--- Data shown ---
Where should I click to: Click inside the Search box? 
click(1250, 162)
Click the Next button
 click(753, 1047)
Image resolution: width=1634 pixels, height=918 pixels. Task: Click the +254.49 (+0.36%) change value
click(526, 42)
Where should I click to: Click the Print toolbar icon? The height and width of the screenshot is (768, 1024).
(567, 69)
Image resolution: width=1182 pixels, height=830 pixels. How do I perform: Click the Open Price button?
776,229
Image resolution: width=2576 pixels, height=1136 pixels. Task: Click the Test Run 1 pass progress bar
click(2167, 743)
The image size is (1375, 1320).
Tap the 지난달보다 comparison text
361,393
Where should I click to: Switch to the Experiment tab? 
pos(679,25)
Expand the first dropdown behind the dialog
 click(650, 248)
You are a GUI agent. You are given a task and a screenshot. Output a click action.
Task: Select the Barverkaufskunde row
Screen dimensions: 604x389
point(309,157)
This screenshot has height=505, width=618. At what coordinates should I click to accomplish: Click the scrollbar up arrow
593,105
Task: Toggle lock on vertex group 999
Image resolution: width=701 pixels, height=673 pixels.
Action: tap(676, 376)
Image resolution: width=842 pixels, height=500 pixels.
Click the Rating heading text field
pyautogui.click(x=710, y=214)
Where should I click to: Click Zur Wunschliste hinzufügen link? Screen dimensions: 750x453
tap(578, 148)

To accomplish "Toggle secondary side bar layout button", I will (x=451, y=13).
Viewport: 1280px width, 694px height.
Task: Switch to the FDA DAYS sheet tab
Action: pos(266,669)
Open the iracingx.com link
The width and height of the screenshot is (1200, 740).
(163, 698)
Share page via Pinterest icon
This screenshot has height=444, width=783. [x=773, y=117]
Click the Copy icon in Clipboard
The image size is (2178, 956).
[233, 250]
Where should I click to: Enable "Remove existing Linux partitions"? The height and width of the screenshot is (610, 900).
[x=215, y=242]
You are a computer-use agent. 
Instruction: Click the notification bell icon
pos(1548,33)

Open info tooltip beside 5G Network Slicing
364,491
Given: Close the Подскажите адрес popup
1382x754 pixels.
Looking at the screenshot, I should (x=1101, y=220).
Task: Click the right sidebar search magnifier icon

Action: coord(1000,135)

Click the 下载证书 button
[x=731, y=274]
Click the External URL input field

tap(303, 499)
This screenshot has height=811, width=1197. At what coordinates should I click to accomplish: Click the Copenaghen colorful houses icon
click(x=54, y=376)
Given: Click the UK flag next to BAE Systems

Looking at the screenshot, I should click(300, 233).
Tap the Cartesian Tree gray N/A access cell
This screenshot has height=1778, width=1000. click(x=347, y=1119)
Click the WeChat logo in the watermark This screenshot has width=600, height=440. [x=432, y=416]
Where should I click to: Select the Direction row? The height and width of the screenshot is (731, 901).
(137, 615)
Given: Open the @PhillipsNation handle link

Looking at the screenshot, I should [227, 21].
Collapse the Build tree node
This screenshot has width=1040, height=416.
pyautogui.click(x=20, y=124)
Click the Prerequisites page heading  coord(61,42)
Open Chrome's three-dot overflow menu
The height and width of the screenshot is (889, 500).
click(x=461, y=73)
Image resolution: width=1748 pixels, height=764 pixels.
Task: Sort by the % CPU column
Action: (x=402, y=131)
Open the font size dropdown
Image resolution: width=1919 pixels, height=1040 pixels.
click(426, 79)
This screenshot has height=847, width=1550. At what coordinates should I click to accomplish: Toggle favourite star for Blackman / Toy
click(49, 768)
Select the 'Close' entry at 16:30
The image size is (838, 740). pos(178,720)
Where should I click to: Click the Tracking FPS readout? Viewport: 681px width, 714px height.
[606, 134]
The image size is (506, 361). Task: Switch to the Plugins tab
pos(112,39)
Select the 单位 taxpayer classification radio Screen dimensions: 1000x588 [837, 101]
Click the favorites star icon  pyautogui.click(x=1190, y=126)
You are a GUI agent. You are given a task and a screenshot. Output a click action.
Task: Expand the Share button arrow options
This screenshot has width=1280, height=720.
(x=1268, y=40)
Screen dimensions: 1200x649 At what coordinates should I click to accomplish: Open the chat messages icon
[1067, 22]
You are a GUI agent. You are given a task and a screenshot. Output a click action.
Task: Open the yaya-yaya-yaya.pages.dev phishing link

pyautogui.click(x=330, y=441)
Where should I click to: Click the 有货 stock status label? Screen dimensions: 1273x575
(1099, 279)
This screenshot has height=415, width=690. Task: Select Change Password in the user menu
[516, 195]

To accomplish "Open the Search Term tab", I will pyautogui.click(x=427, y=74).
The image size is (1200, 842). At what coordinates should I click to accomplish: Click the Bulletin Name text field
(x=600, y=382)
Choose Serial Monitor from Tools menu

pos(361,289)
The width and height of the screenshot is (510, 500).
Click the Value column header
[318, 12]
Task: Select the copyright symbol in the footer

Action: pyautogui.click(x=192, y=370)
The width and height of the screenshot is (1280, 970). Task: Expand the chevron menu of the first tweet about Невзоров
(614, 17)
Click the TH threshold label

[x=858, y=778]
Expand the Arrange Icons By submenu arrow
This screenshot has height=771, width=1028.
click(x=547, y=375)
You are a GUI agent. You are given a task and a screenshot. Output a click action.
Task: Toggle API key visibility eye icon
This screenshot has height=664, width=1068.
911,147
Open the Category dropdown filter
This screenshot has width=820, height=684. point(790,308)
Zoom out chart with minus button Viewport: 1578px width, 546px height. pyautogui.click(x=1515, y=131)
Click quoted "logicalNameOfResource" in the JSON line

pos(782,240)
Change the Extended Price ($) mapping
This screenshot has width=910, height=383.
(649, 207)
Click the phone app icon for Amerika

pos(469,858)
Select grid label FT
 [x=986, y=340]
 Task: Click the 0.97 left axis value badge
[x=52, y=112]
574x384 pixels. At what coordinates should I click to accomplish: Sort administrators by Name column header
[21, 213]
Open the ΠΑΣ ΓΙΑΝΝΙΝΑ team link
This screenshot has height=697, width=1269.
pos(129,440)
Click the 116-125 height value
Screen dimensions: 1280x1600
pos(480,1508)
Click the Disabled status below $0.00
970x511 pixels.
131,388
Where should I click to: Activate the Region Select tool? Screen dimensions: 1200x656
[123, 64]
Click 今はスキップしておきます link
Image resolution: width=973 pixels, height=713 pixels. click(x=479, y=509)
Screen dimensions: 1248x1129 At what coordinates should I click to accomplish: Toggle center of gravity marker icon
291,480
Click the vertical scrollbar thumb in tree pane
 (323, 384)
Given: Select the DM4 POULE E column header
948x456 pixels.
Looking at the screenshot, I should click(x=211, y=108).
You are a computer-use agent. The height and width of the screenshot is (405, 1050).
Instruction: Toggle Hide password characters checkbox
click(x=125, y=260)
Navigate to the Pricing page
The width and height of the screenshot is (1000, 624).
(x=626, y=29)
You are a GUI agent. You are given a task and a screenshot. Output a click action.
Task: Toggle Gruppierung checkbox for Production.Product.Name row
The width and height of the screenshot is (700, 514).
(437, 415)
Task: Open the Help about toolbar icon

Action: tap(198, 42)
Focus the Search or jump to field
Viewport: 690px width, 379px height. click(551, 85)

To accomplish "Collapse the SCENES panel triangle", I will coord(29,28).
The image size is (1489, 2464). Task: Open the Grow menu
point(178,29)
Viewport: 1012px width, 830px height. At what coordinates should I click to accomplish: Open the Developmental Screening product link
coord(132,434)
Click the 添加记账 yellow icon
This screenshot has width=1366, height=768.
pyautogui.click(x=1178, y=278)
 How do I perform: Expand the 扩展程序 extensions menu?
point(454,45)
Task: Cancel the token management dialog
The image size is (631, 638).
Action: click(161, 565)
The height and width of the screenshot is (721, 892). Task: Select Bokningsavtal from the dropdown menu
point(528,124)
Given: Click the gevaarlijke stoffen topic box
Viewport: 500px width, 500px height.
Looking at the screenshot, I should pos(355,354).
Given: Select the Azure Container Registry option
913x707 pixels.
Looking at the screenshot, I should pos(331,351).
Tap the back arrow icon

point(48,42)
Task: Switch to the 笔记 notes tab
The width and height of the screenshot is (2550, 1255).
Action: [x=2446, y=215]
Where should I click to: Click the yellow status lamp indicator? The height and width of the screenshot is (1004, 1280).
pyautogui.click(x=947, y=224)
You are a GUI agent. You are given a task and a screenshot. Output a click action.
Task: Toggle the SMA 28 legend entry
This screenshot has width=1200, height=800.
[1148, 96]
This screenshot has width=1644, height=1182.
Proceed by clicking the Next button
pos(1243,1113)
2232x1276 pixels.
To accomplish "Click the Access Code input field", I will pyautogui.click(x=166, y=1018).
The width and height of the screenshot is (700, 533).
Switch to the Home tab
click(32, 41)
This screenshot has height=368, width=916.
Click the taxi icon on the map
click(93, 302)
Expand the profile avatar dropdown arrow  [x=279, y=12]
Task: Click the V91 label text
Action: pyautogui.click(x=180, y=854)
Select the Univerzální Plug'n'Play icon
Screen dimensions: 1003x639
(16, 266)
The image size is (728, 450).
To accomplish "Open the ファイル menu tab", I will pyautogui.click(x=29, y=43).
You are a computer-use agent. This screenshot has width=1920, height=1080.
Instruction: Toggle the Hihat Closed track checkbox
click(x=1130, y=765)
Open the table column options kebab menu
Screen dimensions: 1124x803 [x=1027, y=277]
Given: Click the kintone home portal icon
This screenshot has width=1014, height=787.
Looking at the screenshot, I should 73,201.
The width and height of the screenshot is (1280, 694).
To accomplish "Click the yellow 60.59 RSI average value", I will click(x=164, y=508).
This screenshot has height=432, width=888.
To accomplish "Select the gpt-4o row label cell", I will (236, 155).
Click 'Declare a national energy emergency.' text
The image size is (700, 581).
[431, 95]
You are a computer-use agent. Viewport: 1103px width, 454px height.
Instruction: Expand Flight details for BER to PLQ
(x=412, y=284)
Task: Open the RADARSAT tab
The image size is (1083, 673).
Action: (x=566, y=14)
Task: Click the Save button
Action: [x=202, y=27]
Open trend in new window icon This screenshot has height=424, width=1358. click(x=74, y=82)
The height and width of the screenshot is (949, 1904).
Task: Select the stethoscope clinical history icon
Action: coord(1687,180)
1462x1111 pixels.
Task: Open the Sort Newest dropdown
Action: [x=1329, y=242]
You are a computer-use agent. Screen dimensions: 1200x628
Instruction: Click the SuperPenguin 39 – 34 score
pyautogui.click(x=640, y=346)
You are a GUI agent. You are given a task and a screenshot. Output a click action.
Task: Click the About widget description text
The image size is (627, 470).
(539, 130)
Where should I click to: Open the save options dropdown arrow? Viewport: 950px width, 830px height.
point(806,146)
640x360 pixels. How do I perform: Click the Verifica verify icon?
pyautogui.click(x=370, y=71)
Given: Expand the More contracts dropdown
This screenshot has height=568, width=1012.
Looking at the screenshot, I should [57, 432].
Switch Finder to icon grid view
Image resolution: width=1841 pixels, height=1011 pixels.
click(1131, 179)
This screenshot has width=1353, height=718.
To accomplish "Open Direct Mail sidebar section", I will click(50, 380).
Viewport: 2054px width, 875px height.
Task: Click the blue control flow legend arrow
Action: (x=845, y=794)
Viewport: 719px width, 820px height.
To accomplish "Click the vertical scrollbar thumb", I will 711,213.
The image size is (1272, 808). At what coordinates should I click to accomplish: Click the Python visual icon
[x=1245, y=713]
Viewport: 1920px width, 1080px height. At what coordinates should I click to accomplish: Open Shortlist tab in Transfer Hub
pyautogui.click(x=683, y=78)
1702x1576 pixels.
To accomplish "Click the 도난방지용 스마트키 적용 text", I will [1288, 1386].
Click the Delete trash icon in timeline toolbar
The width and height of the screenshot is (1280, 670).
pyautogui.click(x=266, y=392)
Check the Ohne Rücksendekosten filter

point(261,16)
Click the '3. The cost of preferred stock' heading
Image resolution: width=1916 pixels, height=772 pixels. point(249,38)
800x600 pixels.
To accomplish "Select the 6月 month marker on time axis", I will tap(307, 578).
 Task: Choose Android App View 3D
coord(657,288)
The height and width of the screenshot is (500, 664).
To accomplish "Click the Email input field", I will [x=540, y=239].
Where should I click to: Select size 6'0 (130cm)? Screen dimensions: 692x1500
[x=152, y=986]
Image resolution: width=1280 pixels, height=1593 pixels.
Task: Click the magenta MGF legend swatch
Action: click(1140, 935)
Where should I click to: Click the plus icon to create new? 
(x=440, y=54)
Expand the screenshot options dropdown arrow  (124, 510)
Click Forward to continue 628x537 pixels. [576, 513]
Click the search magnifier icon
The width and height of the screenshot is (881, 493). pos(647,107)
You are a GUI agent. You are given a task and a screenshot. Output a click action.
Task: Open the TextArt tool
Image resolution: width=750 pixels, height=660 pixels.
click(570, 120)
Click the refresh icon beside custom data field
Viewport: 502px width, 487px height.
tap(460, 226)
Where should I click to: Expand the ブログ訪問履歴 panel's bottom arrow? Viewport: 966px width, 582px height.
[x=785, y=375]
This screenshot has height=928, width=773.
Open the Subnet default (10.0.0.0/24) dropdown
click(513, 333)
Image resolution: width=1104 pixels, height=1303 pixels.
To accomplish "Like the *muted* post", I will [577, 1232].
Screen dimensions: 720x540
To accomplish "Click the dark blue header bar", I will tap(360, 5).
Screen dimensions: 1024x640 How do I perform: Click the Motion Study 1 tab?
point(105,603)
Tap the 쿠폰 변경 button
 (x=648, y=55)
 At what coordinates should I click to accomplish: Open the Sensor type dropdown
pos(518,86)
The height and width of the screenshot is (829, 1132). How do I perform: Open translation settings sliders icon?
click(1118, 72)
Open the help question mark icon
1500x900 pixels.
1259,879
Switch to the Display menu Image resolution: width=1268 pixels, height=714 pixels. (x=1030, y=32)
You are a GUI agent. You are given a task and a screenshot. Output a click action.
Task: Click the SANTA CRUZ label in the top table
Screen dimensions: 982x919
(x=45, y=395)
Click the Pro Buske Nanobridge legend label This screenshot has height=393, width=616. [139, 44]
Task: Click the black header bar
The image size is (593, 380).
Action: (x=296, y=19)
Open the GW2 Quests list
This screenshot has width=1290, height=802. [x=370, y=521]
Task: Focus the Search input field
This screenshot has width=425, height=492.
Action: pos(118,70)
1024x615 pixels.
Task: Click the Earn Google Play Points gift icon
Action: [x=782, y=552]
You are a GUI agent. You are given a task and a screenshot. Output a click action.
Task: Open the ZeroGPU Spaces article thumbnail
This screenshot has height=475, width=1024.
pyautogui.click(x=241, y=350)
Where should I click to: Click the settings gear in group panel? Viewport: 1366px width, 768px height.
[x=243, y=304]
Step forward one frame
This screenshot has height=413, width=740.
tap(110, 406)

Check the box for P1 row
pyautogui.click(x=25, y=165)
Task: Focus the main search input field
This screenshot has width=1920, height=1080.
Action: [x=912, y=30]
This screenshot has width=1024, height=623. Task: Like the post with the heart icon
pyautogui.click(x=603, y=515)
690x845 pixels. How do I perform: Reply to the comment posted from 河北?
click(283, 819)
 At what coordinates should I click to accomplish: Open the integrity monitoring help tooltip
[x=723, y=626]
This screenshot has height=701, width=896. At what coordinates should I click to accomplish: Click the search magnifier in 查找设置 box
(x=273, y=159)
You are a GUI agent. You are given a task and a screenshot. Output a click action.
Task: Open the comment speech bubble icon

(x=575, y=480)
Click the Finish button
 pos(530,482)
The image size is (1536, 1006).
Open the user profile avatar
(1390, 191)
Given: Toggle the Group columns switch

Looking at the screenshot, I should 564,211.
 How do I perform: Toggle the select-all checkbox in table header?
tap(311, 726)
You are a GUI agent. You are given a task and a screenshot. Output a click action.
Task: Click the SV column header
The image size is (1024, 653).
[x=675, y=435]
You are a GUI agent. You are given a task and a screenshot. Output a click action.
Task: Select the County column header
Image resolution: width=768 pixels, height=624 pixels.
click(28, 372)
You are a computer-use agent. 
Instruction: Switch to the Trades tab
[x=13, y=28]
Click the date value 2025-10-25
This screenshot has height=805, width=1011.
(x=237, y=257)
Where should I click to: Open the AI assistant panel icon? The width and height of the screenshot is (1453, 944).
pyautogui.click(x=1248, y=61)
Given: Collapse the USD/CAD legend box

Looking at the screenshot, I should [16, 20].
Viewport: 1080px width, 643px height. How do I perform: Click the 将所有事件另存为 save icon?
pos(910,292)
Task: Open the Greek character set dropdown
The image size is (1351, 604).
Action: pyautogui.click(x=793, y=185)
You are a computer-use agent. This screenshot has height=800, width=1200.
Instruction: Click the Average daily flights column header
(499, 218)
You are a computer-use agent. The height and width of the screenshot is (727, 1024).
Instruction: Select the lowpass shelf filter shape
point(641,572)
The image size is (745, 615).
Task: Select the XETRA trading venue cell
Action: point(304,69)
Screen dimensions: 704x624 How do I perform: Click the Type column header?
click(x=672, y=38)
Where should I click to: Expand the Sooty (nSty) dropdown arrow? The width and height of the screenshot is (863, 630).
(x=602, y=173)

--- Work request ---
Your reply is to repeat, unchanged, the lines above running from the one with "1702x1576 pixels." up to and including the one with "Task: Open the TextArt tool".

--- Task response ---
1702x1576 pixels.
To accomplish "Click the 도난방지용 스마트키 적용 text", I will [1288, 1386].
Click the Delete trash icon in timeline toolbar
The width and height of the screenshot is (1280, 670).
pyautogui.click(x=266, y=392)
Check the Ohne Rücksendekosten filter

point(261,16)
Click the '3. The cost of preferred stock' heading
Image resolution: width=1916 pixels, height=772 pixels. point(249,38)
800x600 pixels.
To accomplish "Select the 6月 month marker on time axis", I will tap(307, 578).
 Task: Choose Android App View 3D
coord(657,288)
The height and width of the screenshot is (500, 664).
To accomplish "Click the Email input field", I will [x=540, y=239].
Where should I click to: Select size 6'0 (130cm)? Screen dimensions: 692x1500
[x=152, y=986]
Image resolution: width=1280 pixels, height=1593 pixels.
Task: Click the magenta MGF legend swatch
Action: click(1140, 935)
Where should I click to: Click the plus icon to create new? 
(x=440, y=54)
Expand the screenshot options dropdown arrow  (124, 510)
Click Forward to continue 628x537 pixels. [576, 513]
Click the search magnifier icon
The width and height of the screenshot is (881, 493). pos(647,107)
You are a GUI agent. You are given a task and a screenshot. Output a click action.
Task: Open the TextArt tool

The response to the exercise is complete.